══ Data for analysis ══

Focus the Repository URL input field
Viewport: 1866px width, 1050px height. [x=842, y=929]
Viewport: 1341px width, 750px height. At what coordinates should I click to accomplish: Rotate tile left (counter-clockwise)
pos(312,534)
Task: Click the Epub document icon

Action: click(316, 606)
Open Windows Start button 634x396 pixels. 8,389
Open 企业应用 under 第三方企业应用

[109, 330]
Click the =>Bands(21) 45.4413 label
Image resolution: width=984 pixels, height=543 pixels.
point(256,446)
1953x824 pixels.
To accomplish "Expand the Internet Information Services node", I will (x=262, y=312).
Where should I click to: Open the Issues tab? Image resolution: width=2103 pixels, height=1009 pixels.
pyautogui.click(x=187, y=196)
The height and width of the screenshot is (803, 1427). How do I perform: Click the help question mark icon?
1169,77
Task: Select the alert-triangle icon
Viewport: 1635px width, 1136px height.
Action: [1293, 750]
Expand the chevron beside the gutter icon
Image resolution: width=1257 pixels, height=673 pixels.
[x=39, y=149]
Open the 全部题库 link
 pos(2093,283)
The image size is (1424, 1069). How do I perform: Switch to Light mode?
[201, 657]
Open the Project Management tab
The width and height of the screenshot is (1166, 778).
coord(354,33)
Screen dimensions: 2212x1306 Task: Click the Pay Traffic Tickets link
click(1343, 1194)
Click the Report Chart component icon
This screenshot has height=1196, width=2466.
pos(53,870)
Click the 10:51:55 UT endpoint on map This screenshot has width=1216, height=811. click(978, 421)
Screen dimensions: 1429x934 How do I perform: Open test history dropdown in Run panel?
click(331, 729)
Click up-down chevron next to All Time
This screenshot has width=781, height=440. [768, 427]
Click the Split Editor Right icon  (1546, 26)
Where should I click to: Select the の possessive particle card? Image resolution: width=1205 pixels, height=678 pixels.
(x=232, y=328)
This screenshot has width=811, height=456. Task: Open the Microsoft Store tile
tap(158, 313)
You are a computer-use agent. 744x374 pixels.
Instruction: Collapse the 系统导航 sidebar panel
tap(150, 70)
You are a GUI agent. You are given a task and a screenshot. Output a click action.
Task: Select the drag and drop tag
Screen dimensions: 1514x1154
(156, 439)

═══

**Work order**
What is needed is a word-for-word copy of all the material.

**Solution to the problem**
Focus the Repository URL input field
Viewport: 1866px width, 1050px height. [x=842, y=929]
Viewport: 1341px width, 750px height. At what coordinates should I click to accomplish: Rotate tile left (counter-clockwise)
pos(312,534)
Task: Click the Epub document icon

Action: click(316, 606)
Open Windows Start button 634x396 pixels. 8,389
Open 企业应用 under 第三方企业应用

[109, 330]
Click the =>Bands(21) 45.4413 label
Image resolution: width=984 pixels, height=543 pixels.
point(256,446)
1953x824 pixels.
To accomplish "Expand the Internet Information Services node", I will (x=262, y=312).
Where should I click to: Open the Issues tab? Image resolution: width=2103 pixels, height=1009 pixels.
pyautogui.click(x=187, y=196)
The height and width of the screenshot is (803, 1427). How do I perform: Click the help question mark icon?
1169,77
Task: Select the alert-triangle icon
Viewport: 1635px width, 1136px height.
Action: [1293, 750]
Expand the chevron beside the gutter icon
Image resolution: width=1257 pixels, height=673 pixels.
[x=39, y=149]
Open the 全部题库 link
 pos(2093,283)
The image size is (1424, 1069). How do I perform: Switch to Light mode?
[201, 657]
Open the Project Management tab
The width and height of the screenshot is (1166, 778).
coord(354,33)
Screen dimensions: 2212x1306 Task: Click the Pay Traffic Tickets link
click(1343, 1194)
Click the Report Chart component icon
This screenshot has height=1196, width=2466.
pos(53,870)
Click the 10:51:55 UT endpoint on map This screenshot has width=1216, height=811. click(978, 421)
Screen dimensions: 1429x934 How do I perform: Open test history dropdown in Run panel?
click(331, 729)
Click up-down chevron next to All Time
This screenshot has width=781, height=440. [768, 427]
Click the Split Editor Right icon  (1546, 26)
Where should I click to: Select the の possessive particle card? Image resolution: width=1205 pixels, height=678 pixels.
(x=232, y=328)
This screenshot has width=811, height=456. Task: Open the Microsoft Store tile
tap(158, 313)
You are a computer-use agent. 744x374 pixels.
Instruction: Collapse the 系统导航 sidebar panel
tap(150, 70)
You are a GUI agent. You are given a task and a screenshot. Output a click action.
Task: Select the drag and drop tag
Screen dimensions: 1514x1154
(156, 439)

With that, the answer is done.